• Source passage:
# # # # #

Abdorrahman Boroumand Center

for Human Rights in Iran

https://www.iranrights.org
Omid, a memorial in defense of human rights in Iran
One Person’s Story

Zahra N.

About

Age: 40
Nationality: Iran
Religion: Presumed Muslim
Civil Status: Married

Case

Date of Killing: December 19, 2007
Location of Killing: Evin Prison, Tehran, Tehran Province, Iran
Mode of Killing: Hanging
Charges: Murder

About this Case

News of the execution of Ms. Zahra N. (Shirin), a 40 year old hair-dresser, was published on the websites of the E’temad newspaper on September 18, 2007, the Iran newspaper on February 23, 2006 and December 10, 2007, ISNA (Iranian Students News Agency) on December 18, 2007, and ISCA News on December 19, 2007.

According to Iran, “the defendant’s three young daughters, who initially wanted her to be punished during her trial, tried to stop her execution two years after the ruling was issued. They asked the Judiciary to stop the execution and asked their grandparents to forgive their mother.* They went to the branch of the Criminal Court of Tehran responsible for carrying out court rulings to request conciliatory sessions in order to appeal to their grandparents’ compassion and ask them to let their mother stay alive.”

Arrest and Detention

There is no specific information on the defendant’s arrest and detention.

# # # # #

• Dataset records:
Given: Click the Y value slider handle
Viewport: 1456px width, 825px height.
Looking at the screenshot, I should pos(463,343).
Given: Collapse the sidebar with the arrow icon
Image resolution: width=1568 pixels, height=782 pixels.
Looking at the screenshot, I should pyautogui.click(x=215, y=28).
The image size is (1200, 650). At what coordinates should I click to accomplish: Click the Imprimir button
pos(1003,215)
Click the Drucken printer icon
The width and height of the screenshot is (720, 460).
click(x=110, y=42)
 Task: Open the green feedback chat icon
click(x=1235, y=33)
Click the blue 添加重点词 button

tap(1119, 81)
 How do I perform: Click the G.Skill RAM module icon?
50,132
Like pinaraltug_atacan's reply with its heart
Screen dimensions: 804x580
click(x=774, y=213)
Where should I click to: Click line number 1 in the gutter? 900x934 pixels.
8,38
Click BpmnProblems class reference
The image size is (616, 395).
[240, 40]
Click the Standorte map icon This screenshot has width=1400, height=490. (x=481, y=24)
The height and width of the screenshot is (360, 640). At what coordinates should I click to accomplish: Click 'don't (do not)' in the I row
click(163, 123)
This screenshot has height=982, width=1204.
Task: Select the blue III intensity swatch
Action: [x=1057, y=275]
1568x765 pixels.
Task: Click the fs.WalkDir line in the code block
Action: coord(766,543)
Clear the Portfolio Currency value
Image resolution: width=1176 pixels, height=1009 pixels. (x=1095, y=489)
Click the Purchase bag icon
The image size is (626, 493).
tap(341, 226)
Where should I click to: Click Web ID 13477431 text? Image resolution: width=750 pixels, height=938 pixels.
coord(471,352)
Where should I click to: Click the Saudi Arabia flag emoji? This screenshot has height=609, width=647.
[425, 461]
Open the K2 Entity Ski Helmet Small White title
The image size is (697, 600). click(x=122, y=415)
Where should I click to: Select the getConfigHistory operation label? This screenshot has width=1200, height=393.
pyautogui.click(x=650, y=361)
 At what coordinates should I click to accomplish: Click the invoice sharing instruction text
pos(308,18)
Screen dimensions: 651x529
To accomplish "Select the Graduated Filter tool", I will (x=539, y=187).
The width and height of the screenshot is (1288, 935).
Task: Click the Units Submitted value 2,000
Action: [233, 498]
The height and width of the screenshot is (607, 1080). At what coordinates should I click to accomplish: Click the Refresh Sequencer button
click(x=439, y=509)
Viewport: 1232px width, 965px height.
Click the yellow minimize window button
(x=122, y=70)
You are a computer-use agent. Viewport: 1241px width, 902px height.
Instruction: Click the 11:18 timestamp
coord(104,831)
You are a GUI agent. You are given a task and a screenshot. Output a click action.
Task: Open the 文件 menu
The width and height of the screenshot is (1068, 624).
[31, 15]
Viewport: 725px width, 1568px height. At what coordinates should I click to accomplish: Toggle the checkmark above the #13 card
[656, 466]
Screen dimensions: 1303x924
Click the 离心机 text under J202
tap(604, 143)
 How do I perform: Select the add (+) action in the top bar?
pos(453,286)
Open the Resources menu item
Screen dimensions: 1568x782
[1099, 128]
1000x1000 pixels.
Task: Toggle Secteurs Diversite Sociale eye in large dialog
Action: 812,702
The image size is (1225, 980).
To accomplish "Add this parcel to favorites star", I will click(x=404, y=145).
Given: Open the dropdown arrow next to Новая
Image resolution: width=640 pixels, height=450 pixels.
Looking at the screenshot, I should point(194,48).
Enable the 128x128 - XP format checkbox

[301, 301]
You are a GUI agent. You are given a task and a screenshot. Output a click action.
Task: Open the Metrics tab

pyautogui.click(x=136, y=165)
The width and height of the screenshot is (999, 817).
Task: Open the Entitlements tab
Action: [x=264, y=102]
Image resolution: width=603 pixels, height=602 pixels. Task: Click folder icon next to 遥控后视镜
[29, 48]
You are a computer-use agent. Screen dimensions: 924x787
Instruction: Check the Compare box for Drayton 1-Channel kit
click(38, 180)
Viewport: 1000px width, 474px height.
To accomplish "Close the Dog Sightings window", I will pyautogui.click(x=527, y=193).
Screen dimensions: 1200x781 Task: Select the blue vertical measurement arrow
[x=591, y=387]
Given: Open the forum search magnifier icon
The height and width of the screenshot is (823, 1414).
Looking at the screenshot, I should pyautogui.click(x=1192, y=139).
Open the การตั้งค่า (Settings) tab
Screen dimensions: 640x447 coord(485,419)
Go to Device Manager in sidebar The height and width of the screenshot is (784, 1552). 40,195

# # # # #

• Action item A: Do the following statements agree with the memorial page on Zahra N.? For each, answer yes or no and quote the words of the page that decide it. (i) The execution took place at Evin Prison. (ii) Zahra N. worked as a teacher. (iii) Her daughters asked their grandparents to forgive their mother.
• Action item B: From the memorial page on Zahra N., write out everything from "Date of Killing: December" down to "December 19, 2007.".

• Written solution A:
(i) Yes: "Location of Killing: Evin Prison, Tehran, Tehran Province, Iran"
(ii) No: "a 40 year old hair-dresser"
(iii) Yes: "asked their grandparents to forgive their mother"

• Written solution B:
Date of Killing: December 19, 2007
Location of Killing: Evin Prison, Tehran, Tehran Province, Iran
Mode of Killing: Hanging
Charges: Murder

About this Case

News of the execution of Ms. Zahra N. (Shirin), a 40 year old hair-dresser, was published on the websites of the E’temad newspaper on September 18, 2007, the Iran newspaper on February 23, 2006 and December 10, 2007, ISNA (Iranian Students News Agency) on December 18, 2007, and ISCA News on December 19, 2007.